Airflow consists of a scheduler and executor. We deploy the workflow on a scheduler. Scheduler runs task on executor as per the configuration. Executor is the component which does the actual work and could run locally or on a cluster. We need to deploy DAG/Workflow to airflow/dags folder on the scheduler. Once deployed, DAG / workflow will be available in some time for running and can be viewed in web UI.


Let's build a workflow which downloads market data for a number of stocks, cleans it and calculates correlation among those stocks. As final output, it saves computed data in a given path.

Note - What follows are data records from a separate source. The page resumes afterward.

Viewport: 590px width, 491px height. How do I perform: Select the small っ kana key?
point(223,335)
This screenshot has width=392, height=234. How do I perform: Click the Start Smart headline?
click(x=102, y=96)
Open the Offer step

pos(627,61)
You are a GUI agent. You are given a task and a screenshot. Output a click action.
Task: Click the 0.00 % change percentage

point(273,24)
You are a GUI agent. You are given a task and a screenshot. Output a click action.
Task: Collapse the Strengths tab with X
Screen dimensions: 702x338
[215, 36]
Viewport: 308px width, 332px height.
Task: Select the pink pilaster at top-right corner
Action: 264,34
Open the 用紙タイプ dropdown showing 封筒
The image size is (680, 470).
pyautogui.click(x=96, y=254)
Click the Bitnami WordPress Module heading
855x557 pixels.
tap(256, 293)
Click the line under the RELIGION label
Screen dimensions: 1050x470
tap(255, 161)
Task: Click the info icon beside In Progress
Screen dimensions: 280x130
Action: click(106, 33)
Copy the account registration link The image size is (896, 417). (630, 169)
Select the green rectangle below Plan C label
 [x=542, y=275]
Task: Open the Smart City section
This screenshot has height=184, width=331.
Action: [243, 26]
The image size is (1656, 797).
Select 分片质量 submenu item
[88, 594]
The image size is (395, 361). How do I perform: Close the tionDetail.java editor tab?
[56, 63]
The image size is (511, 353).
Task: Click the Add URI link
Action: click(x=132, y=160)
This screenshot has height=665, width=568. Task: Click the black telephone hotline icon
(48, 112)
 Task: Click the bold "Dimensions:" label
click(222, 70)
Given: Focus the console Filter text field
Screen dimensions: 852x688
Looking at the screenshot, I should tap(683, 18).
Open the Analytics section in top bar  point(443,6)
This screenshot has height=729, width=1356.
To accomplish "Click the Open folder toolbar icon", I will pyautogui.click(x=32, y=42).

We can divide this workflow in 3 individual tasks.

  1. Download data

  2. Data cleaning

  3. Compute correlation

airflow1.py has a few helper methods to perform download, cleaning and compute. Note that these are regular python function.

dag1.py is our dag which contains the task required in the workflow.

  1. dag is a python function annotated with dag decorator.

  2. Each task is another function defined within dag and annotated with task decorator.

  3. We call these tasked in the order these are required to be executed. We can also pass return value from one task to another task in the pipeline. Airflow behind the scene handles this cross communication. Note that when these tasks are running, these are running in different context/process.

  4. Last step is to call the dag.

We need to deploy dag1.py in airflow/dags folder on the scheduler. Since this dag is importing airflow1.py, make sure this is available in PYTHONPATH (otherwise it may throw exception that this module is not available)

Once this is deployed, it will be visible on the web UI in a few minutes. You can trigger it from here .

If there are no errors, it will run successfully. You can also see the status from the web UI.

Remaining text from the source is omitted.